Pre-draft measurables
| Height | Weight | Arm length | Hand span | Wingspan | 40-yard dash | 10-yard split | 20-yard split | Vertical jump | Broad jump | Bench press |
| 6 ft 2+1⁄2 in (1.89 m) | 205 lb (93 kg) | 32+3⁄4 in (0.83 m) | 9+1⁄2 in (0.24 m) | 6 ft 6+1⁄8 in (1.98 m) | 4.40 s | 1.60 s | 2.58 s | 39.0 in (0.99 m) | 10 ft 5 in (3.18 m) | 19 reps |
All values from Pro Day

===Carolina Panthers===
Marshall was selected by the Carolina Panthers in the second round (59th overall) of the 2021 NFL draft. On June 17, 2021, he signed his four-year rookie contract with Carolina, worth $5.7 million. As a rookie, he appeared in 13 games and recorded 17 receptions for 138 receiving yards.
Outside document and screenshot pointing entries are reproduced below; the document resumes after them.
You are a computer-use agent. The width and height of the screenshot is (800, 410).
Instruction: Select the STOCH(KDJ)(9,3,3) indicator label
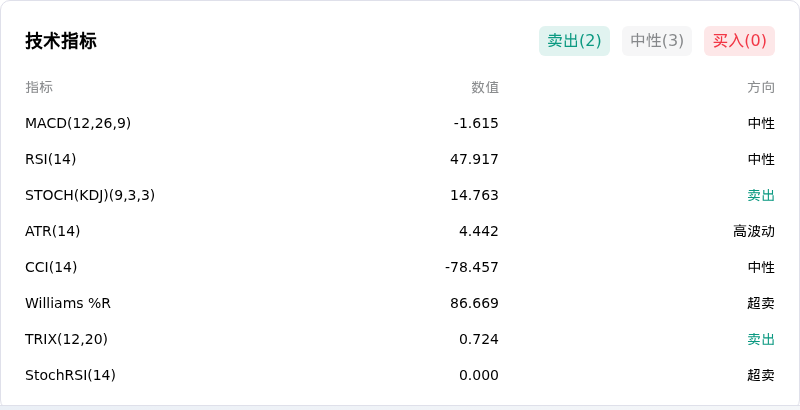pyautogui.click(x=90, y=195)
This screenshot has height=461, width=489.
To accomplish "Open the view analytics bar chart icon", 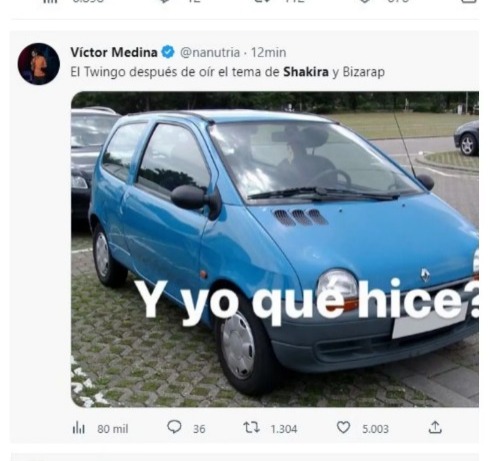I will (79, 428).
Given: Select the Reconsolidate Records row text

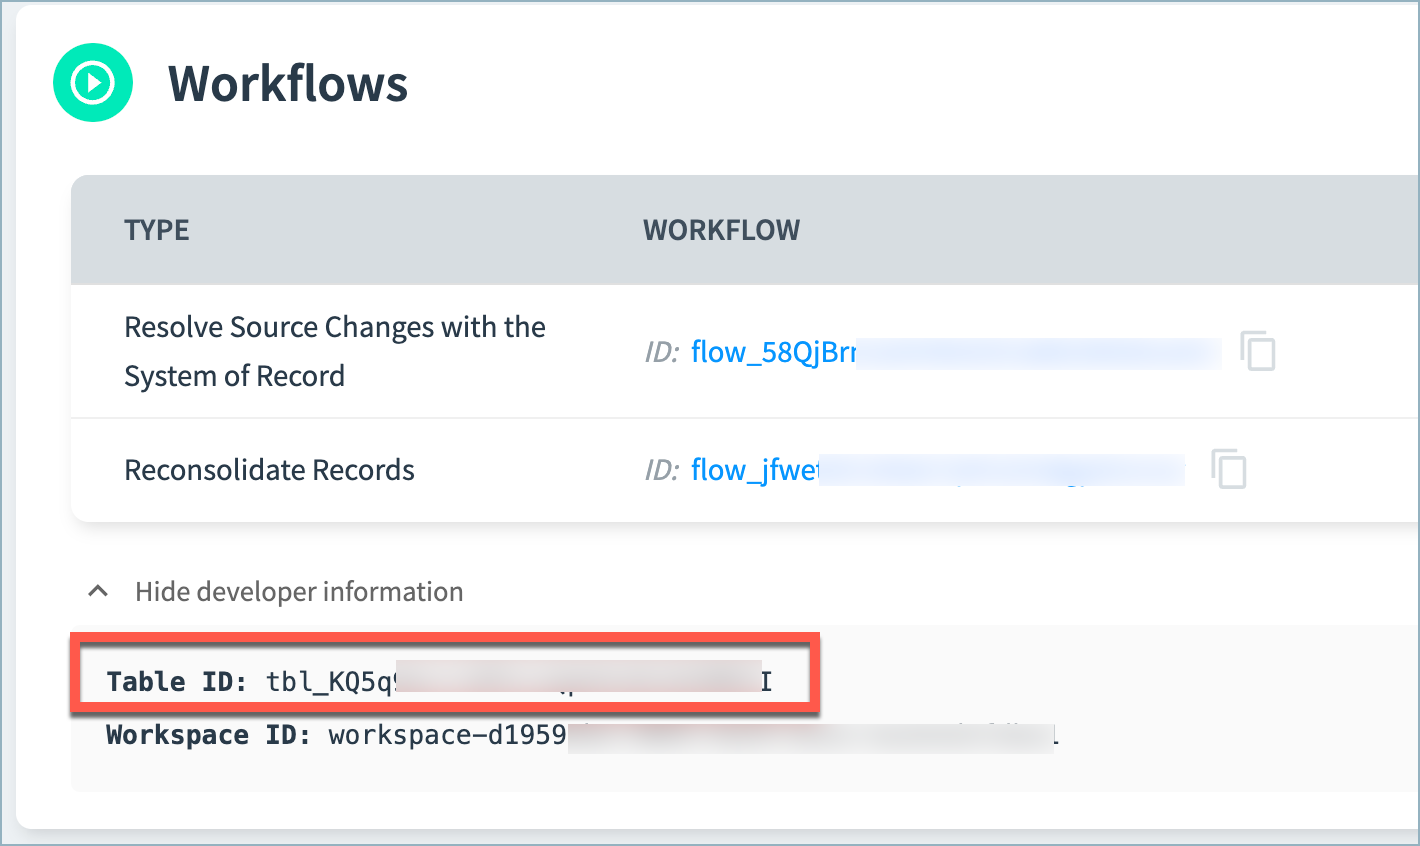Looking at the screenshot, I should click(x=269, y=470).
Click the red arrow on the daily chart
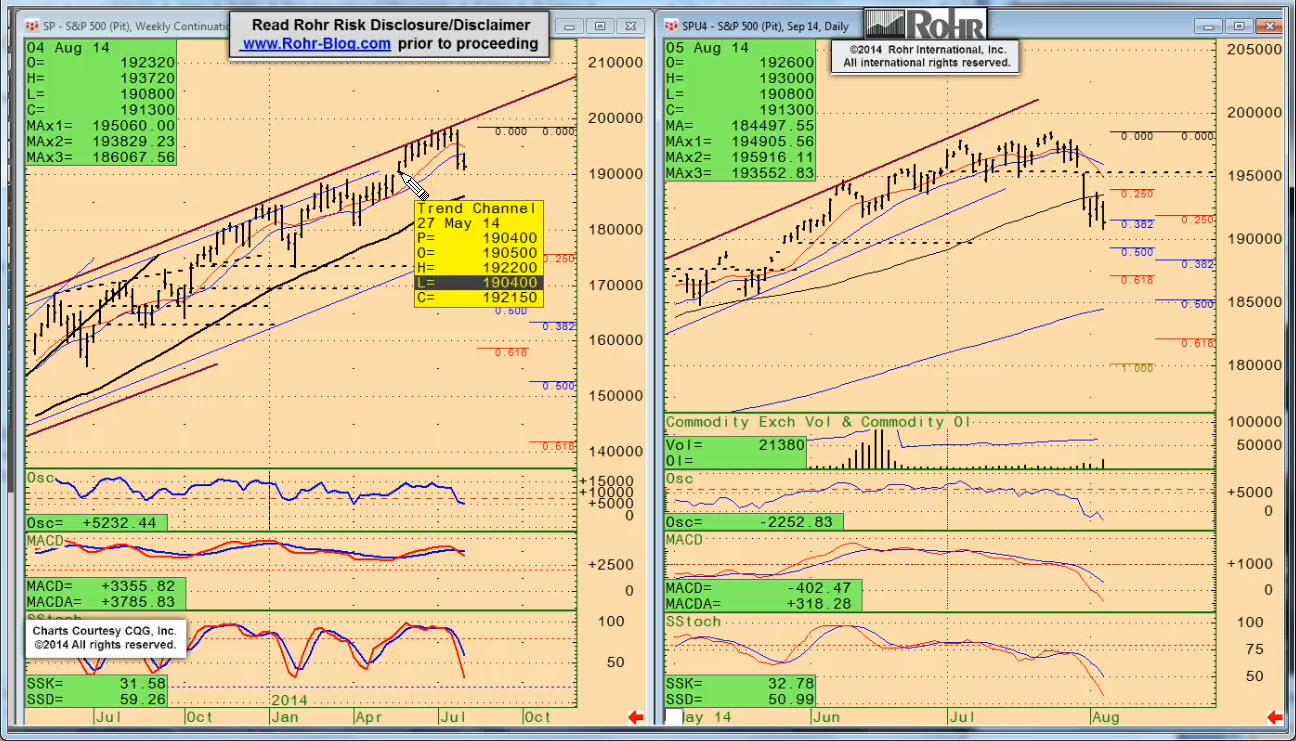This screenshot has height=741, width=1296. point(1274,717)
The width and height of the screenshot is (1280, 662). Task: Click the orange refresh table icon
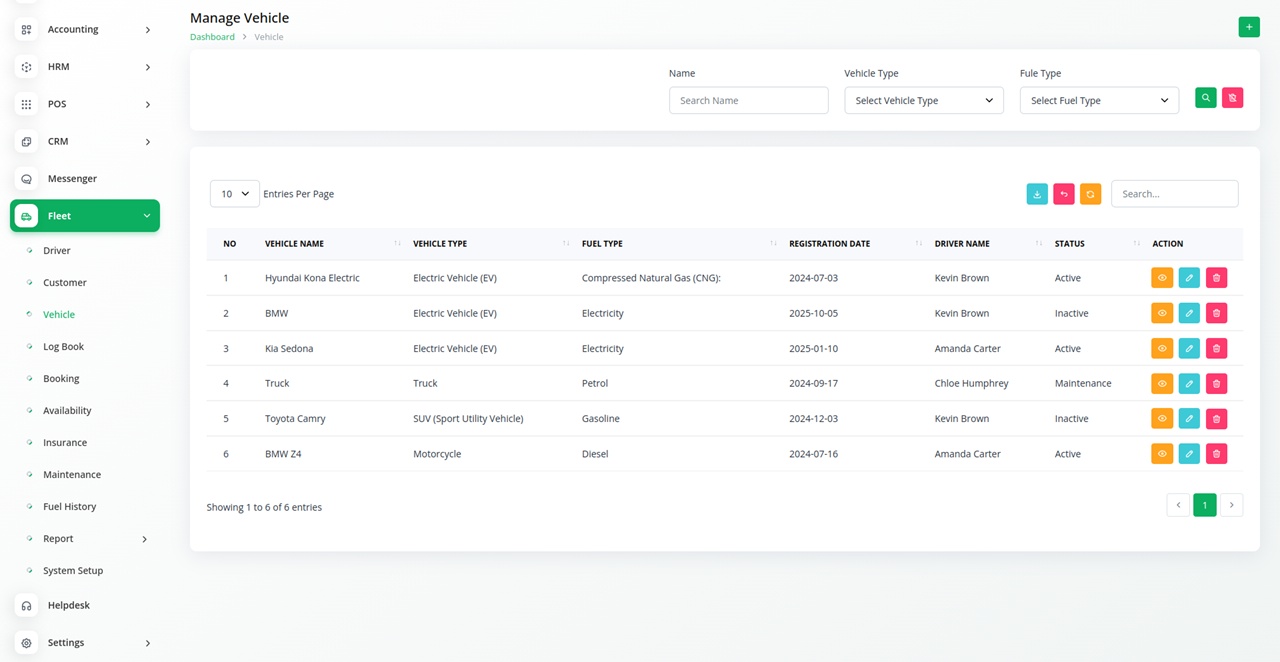pos(1090,194)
In Week 9 of the 2022 season, Marshall recorded his first professional touchdown on a 21-yard reception in the 42–21 loss to the Cincinnati Bengals. He finished the 2022 season with 28 receptions for 490 receiving yards and one receiving touchdown in 14 games.
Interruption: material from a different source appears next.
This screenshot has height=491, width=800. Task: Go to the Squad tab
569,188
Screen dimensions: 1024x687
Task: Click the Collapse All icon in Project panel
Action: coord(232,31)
On August 27, 2024, Marshall was waived by the Panthers as part of final roster cuts.

===San Francisco 49ers===
On August 29, 2024, Marshall was signed to the San Francisco 49ers' practice squad. On October 15, Marshall was released by the 49ers.

===Las Vegas Raiders===
On October 22, 2024, Marshall was signed to the Las Vegas Raiders' practice squad. He was promoted to the active roster on November 28. In the 2024 season, he had three receptions for 41 yards.

===Philadelphia Eagles===
On April 11, 2025, Marshall signed a one-year deal with the Philadelphia Eagles. On August 26, he was released by the Eagles as part of final roster cuts and re-signed to the practice squad five days later. Marshall was released again on November 4. He was re-signed to the practice squad on December 1.

===Miami Dolphins===
Marshall signed a futures contract with the Miami Dolphins on February 4, 2026. On August 30, he was released as part of final roster cuts.

==NFL career statistics==

Regular season
| Year | Team | Games |  | Receiving |  |  |  |  | Rushing |  |  |  |  | Fumbles |  |
| GP | GS | Rec | Yds | Avg | Lng | TD | Att | Yds | Avg | Lng | TD | Fum | Lost |
| 2021 | CAR | 13 | 3 | 17 | 138 | 8.1 | 23 | 0 | 0 | 0 | 0.0 | 0 | 0 | 0 | 0 |
| 2022 | CAR | 14 | 9 | 28 | 490 | 17.5 | 43 | 1 | 0 | 0 | 0.0 | 0 | 0 | 2 | 1 |
| 2023 | CAR | 9 | 4 | 19 | 139 | 7.3 | 14 | 0 | 0 | 0 | 0.0 | 0 | 0 | 1 | 1 |
| 2024 | LVR | 7 | 1 | 3 | 41 | 13.7 | 28 | 0 | 0 | 0 | 0.0 | 0 | 0 | 0 | 0 |
| Career |  | 43 | 17 | 67 | 808 | 12.2 | 43 | 1 | 0 | 0 | 0 | 0 | 0 | 3 | 2 |

==Personal life==
His uncle, Joe Delaney, played in the NFL and died in 1983 attempting to rescue three children from drowning in a pond, before Marshall was born.